Halwa menggelengkan kepalanya dan meminta Afrain untuk duduk.
"Aku nggak apa-apa, Kak. Aku masih sedikit lemas." jawab Halwa yang berbohong.
Afrain sedikit lega dengan jawaban yang diberikan oleh Halwa.
"Sekarang kamu makan yang banyak, ya. Biar nggak lemas lagi. Dan soal latihan dansa kita bisa lakukan mulai besok." ucap Afrain.
Halwa sedikit lega karena ia bisa menunda latihannya.
"Aku suapin, ya."
Afrain langsung mengambil sendok dan menyuapi Halwa.

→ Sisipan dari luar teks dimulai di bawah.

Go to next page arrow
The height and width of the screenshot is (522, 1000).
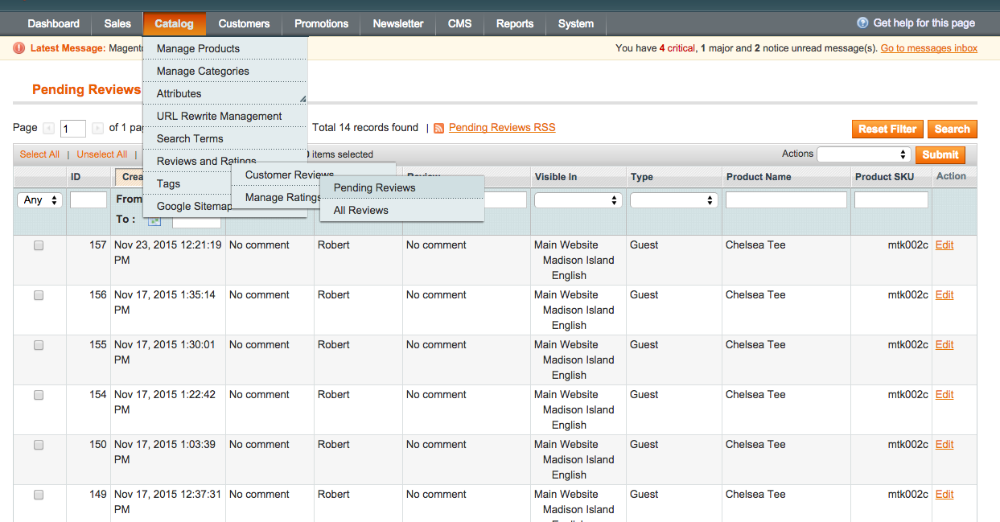pyautogui.click(x=97, y=128)
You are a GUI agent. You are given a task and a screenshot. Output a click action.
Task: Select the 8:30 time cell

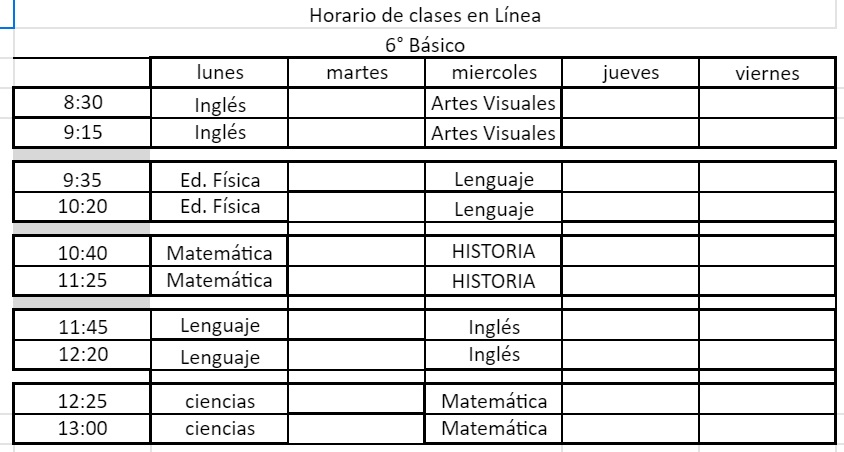[x=82, y=103]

"Kak, aku bisa makan sendiri." ucap Halwa.
Afrain tersenyum, matanya memancarkan ketulusan yang membuat Halwa semakin sulit untuk menolak.
"Sedikit saja, Hal. Anggap ini ucapan terima kasih karena sudah jadi pasanganku untuk prom."
Halwa tidak punya pilihan selain menerima suapan itu.
Dari luar kelas, Dinda melihatnya dan air matanya mengalir deras.